His daydreaming continues for quite some time.

When he at last returns to reality, it is to find that his editors and the photographer are no longer sitting there with him. “That’s funny…where did they go?” he mutters, exiting the café.

Morimi Tomihiko wanders Mt. Yoshida alone. The others are nowhere to be found. The air is bereft of their bubbly conversation. The path winds onward through the lonely woods.

Tomihiko emerges from the trees at the rear of Takenaka-inari Shrine. Small, mysterious shrines dot the clearing. Branches sway in the breeze, and sunlight filters through the leaves; it feels as if he’s standing at the bottom of a shallow sea. From the shrine Mount Yoshida slopes downward, and beyond the houses of Kaguraoka and Jōdoji he can see Mount Daimonji amidst the mountains to the east.

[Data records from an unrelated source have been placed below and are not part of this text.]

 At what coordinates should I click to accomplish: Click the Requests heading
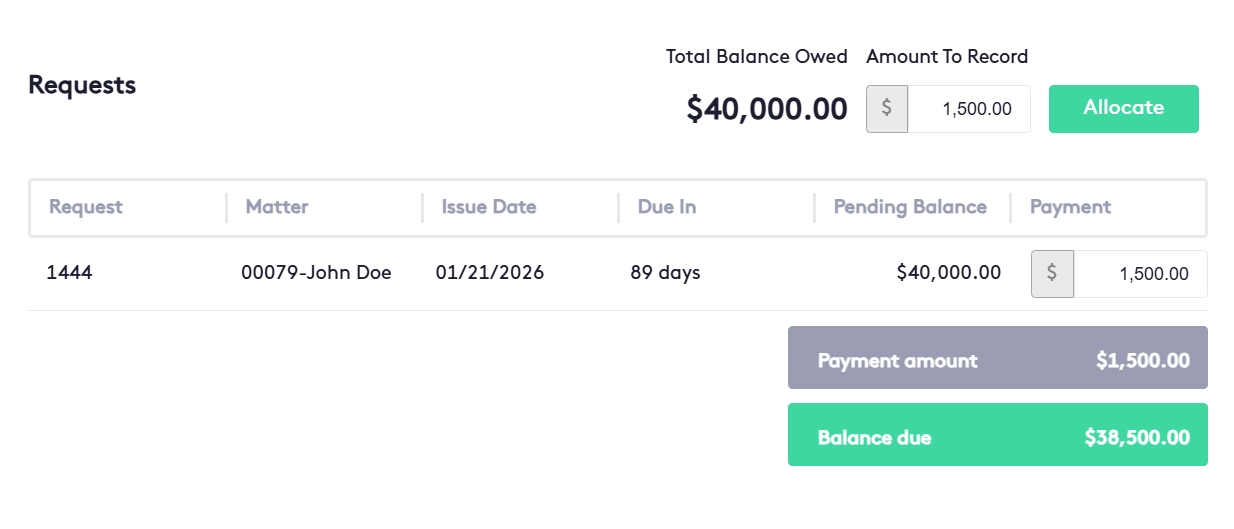82,85
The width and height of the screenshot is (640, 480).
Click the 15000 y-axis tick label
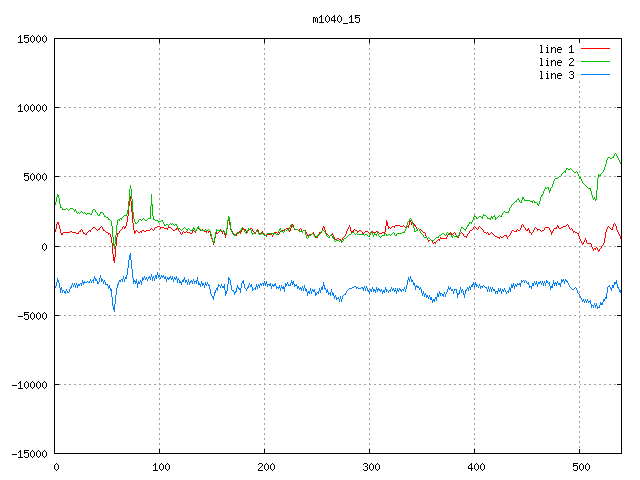tap(31, 39)
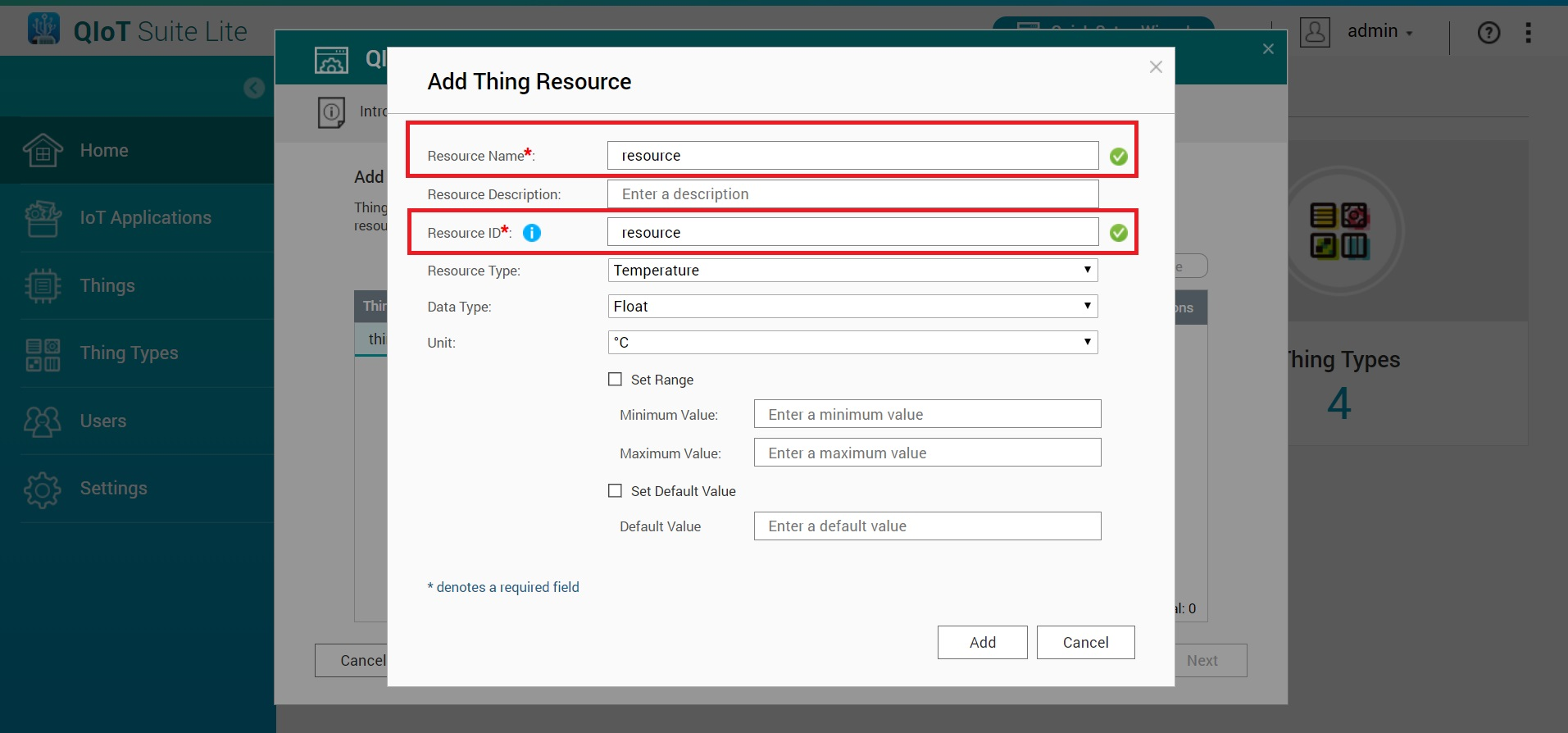Click the QIoT Suite Lite logo
Screen dimensions: 1568x733
[x=44, y=30]
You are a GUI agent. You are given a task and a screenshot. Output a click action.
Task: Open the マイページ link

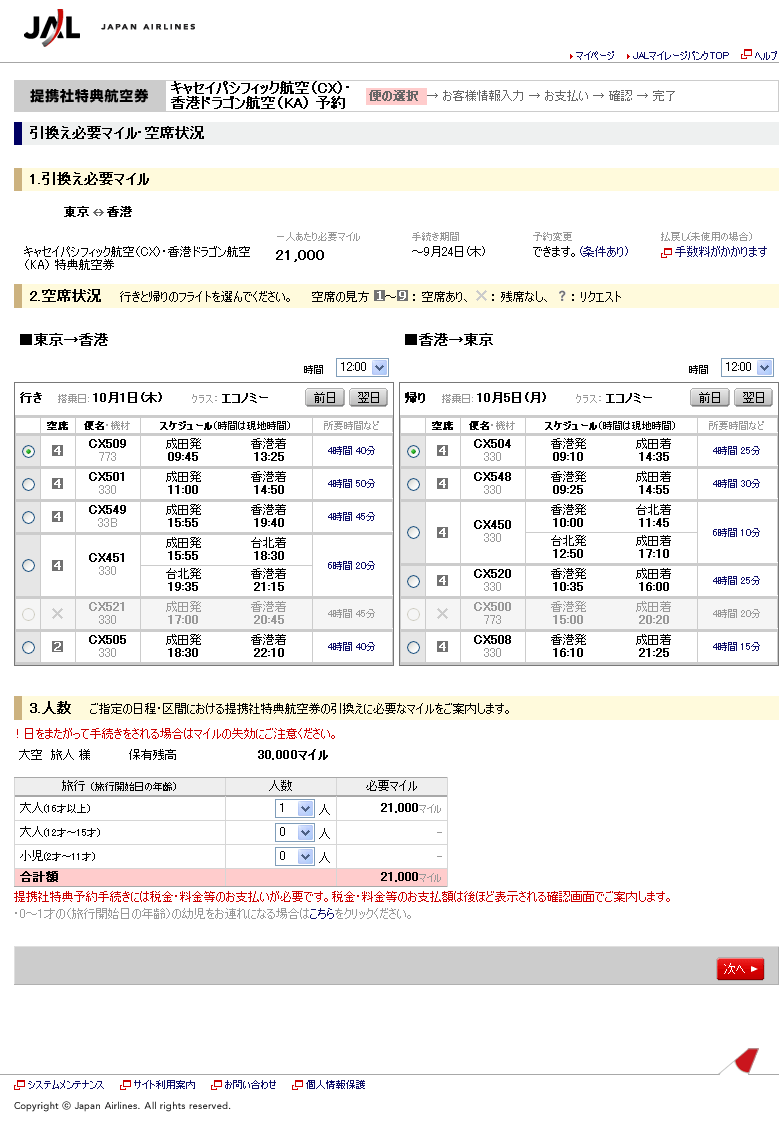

The photographer is standing by herself, her camera fixed on him. Beside her on a large boulder basking in the sunlight is the oversized travel bag.

“Where’s everyone else?”

“They’ve already left.”

“What about the bag?”

Seeing Tomihiko’s bewildered expression, the photographer laughs. Click goes the camera shutter.

Tomihiko picks up the bag. Whatever’s inside is pretty heavy. Did the editor bring it from Tokyo, or did he buy it here in Kyoto? Full of apprehension, Tomihiko opens the bag and finds that it leads to a grey walkway; he can see the entrance to Nijubashimae Station on the Tokyo Metro. “A shortcut,” Tomihiko exclaims. “Now I get it!”

“I hope to see you in Kyoto again sometime,” said the photographer. “It’s been a pleasure working with you.”

Thus Tomihiko returns to Tokyo, where he sits now writing this essay.

To the Tomihiko in Kyoto, Tokyo is a delusion, so there is hardly anything strange about its existence transcending time and space and invading Kyoto. It’s just another twist in the story. But now that he has returned to this delusional version of Tokyo, what is this delusional version of Kyoto that he is imagining?